Mississippi lawmakers seem ready to put their money where their potholes are.
Two bills, one of which has passed the state Senate already, could mean over $1 billion in infrastructure investment over the next five years.
House bill 722, which could divert millions in use tax dollars to municipalities, passed the Senate on February 7.
As of February 16, the measure had been passed to the Senate Finance committee and is scheduled to go into effect on July 1.
This proposed legislation will dedicate a new annual income stream to cities and counties for road and bridge maintenance plus an additional portion for use by the Mississippi Developmental Authority to provide grants to local government.
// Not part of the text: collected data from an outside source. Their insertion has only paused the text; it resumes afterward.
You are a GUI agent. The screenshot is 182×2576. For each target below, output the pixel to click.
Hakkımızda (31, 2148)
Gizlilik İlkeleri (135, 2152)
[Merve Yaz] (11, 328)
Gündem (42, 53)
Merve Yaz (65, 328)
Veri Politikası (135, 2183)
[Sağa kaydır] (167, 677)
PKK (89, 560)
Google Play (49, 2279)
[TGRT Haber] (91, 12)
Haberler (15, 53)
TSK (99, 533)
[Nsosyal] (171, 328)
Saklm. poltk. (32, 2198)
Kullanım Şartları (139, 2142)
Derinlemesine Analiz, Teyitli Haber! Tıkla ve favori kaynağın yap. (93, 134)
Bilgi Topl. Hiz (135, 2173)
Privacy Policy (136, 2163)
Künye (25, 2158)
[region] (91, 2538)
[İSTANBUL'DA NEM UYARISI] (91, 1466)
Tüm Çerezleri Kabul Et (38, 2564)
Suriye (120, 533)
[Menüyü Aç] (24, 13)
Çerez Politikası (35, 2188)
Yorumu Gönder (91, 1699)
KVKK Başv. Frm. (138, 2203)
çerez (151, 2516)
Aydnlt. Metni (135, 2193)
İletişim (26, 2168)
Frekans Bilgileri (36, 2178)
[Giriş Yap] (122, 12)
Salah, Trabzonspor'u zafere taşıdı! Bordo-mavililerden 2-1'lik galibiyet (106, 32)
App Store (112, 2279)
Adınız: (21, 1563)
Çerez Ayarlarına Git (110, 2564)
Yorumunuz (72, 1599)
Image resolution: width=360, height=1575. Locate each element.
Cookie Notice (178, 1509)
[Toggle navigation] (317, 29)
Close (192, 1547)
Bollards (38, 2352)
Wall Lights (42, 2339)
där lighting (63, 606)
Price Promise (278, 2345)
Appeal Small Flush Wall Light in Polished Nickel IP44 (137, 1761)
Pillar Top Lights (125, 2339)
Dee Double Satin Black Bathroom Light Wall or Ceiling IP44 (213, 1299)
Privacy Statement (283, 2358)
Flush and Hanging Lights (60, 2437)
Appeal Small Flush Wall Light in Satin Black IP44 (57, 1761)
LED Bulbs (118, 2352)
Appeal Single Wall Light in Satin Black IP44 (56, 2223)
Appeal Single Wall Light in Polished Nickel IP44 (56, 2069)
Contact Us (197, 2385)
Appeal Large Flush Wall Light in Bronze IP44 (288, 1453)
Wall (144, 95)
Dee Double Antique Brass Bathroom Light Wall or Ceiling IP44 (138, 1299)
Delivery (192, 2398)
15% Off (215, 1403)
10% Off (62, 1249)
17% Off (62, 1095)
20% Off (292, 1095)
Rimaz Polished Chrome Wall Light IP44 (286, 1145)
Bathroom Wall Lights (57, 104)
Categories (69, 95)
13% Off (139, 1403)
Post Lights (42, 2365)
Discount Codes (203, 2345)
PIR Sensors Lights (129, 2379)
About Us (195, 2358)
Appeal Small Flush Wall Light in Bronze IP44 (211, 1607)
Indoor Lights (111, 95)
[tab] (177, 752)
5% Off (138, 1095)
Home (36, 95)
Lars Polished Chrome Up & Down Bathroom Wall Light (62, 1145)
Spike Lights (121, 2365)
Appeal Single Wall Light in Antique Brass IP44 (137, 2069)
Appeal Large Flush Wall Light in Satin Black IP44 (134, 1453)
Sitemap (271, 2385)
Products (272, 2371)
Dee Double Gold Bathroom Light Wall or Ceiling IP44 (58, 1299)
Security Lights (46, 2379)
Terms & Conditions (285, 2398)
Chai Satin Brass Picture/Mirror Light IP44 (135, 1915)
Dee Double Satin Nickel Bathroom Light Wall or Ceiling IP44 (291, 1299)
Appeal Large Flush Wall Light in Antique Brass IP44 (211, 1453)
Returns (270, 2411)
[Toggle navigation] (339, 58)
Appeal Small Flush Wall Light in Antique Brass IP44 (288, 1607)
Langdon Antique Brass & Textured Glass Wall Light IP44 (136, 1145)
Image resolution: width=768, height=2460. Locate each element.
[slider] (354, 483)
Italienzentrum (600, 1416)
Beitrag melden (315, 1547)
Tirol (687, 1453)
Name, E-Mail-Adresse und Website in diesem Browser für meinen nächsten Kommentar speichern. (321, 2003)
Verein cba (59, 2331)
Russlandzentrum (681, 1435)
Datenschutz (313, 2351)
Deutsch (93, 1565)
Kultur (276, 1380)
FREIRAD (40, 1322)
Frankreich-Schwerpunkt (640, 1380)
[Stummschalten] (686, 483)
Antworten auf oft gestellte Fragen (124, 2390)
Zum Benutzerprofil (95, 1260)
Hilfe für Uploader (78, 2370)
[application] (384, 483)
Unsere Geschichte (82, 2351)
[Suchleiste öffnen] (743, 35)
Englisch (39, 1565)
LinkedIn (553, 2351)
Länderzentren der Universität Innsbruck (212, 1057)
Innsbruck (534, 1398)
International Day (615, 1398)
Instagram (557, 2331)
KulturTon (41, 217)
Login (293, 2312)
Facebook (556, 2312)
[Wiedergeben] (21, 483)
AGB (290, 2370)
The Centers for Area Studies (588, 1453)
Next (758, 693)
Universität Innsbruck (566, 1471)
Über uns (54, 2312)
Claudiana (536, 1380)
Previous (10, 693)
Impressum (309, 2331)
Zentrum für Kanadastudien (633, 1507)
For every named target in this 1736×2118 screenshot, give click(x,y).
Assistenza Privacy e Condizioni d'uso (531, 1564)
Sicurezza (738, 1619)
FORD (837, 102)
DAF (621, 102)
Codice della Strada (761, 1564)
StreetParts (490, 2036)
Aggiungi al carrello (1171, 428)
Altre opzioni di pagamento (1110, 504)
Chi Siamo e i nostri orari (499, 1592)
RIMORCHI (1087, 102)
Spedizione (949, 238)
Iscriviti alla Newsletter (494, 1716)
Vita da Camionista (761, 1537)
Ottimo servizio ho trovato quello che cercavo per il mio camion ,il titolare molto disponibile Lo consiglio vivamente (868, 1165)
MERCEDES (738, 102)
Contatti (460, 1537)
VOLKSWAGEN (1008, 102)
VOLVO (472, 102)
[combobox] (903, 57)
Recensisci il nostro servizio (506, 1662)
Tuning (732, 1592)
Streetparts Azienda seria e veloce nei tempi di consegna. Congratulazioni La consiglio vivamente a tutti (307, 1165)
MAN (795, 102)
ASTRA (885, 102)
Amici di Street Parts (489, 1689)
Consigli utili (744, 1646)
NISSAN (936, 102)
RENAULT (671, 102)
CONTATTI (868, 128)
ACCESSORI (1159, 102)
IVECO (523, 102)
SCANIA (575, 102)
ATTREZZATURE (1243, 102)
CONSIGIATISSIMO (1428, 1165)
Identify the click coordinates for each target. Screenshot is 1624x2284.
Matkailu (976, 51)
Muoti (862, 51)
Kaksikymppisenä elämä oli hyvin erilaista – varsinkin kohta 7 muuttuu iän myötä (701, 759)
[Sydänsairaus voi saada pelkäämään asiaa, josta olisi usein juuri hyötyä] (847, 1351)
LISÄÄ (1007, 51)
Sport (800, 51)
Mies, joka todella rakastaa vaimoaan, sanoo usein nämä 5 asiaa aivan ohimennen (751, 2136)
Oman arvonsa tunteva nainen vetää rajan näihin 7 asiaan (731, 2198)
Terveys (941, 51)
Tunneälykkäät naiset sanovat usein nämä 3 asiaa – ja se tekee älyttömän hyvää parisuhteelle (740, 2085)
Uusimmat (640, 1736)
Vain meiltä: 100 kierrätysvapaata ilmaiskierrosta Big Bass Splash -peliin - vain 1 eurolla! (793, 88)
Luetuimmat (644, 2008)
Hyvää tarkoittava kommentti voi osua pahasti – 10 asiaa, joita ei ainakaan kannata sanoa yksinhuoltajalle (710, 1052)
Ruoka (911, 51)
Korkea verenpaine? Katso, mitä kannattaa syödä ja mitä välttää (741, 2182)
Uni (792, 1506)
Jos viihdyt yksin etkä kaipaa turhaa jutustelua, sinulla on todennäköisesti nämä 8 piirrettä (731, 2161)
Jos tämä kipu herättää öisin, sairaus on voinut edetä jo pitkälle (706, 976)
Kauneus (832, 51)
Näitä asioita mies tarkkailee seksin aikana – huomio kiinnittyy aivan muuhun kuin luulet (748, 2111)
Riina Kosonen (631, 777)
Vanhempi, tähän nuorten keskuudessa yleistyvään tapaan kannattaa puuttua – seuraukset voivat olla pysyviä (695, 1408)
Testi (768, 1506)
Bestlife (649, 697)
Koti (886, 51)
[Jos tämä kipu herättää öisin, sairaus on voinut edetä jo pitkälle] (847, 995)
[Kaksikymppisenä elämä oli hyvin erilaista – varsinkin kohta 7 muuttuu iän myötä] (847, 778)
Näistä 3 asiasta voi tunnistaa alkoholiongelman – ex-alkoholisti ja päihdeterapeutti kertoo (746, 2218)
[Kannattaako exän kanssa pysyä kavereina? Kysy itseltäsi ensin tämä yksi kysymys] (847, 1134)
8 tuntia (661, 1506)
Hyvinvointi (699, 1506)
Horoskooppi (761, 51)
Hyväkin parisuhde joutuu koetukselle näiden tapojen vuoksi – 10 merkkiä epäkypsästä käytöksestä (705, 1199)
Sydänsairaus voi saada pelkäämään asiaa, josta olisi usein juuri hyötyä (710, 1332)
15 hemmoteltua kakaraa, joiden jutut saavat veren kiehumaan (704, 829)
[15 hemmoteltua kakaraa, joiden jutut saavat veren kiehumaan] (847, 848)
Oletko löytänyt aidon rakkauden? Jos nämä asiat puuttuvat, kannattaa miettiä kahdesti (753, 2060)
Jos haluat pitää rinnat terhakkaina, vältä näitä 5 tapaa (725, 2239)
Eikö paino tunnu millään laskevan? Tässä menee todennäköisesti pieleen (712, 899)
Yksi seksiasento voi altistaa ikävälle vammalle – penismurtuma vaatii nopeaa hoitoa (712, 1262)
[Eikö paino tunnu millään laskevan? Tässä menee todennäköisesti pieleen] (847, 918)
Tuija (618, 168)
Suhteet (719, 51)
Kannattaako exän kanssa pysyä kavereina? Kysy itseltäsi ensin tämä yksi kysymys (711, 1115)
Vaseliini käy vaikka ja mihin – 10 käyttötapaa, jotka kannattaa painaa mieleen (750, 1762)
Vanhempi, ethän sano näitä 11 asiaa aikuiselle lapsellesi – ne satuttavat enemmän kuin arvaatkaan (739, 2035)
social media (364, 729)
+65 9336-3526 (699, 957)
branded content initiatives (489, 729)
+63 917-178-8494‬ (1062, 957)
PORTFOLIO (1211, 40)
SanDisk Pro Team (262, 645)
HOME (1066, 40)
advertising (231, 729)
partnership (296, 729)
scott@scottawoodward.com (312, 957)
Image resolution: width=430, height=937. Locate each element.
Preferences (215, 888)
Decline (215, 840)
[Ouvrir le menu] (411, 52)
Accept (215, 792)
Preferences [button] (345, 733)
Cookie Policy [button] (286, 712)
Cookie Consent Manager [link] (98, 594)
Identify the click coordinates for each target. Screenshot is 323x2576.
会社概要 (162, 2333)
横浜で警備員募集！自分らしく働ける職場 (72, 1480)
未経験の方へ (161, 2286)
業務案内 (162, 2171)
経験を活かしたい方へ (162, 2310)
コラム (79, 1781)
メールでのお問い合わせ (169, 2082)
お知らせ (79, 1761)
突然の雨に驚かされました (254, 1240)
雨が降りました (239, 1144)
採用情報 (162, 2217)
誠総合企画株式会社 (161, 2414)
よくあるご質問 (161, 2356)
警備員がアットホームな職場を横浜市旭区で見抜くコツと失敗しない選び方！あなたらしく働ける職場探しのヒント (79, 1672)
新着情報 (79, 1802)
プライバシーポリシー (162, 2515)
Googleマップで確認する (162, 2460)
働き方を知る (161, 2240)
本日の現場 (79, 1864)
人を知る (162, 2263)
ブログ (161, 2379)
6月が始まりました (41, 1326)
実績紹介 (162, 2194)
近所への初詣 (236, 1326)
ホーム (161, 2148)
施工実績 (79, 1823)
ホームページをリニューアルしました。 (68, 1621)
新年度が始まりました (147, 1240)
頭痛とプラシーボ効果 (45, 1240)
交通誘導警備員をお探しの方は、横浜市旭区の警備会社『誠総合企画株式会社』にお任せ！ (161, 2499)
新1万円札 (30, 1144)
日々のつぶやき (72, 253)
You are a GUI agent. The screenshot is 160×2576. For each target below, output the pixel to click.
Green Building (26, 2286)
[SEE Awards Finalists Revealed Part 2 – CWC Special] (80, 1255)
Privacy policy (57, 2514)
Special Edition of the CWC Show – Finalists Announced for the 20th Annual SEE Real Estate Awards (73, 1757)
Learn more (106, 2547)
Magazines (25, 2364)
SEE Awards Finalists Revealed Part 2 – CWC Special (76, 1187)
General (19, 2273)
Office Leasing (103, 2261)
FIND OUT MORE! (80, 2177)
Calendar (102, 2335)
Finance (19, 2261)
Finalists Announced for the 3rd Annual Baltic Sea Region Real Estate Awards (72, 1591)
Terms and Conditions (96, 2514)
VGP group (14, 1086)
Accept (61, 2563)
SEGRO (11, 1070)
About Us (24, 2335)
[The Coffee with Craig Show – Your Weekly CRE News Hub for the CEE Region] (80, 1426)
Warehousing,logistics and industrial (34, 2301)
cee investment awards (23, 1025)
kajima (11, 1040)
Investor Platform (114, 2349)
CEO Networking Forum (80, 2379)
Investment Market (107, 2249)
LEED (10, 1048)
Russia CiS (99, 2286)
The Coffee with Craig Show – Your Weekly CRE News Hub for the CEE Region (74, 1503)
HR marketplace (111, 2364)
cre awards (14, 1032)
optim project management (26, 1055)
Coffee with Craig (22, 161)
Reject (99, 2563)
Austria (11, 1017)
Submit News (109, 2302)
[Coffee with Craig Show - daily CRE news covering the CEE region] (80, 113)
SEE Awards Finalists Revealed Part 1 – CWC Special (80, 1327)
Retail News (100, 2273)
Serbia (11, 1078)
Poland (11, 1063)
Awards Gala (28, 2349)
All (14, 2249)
With the enactment of this bill, also known as the “Improve Mississippi Act of 2018,” the Department of Revenue will now allocate and distribute 15 percent of the total amount of use tax revenue collected during the preceding fiscal year to municipalities in the state.
The funds will be distributed in proportion with their current sales tax diversion.
To seemingly further assist in the state’s attempt to tackle its infrastructure needs, Lt. Governor Tate Reeves, on Monday, introduced the BRIDGE Act.
BRIDGE is an acronym for 'Building Roads, Improving Development, Growing the Economy, which is what Reeves said the Act will do in addition to providing for a more prosperous future for the state.
Reeves said the proposal could provide over $1 billion in “new money’ to invest in Mississippi infrastructure over the next five years.
According to Reeves, the BRIDGE Act will not create any new taxes for the citizens of the state, because funds will be generated through a combination of grants, long-term debt and the revenue to cities, counties and state agencies for infrastructure projects.Currently Mississippi municipalities do not receive a portion of “use tax” collected by the state, but House bill 722 will remedy that drawback, Indianola Mayor Steve Rosenthal said.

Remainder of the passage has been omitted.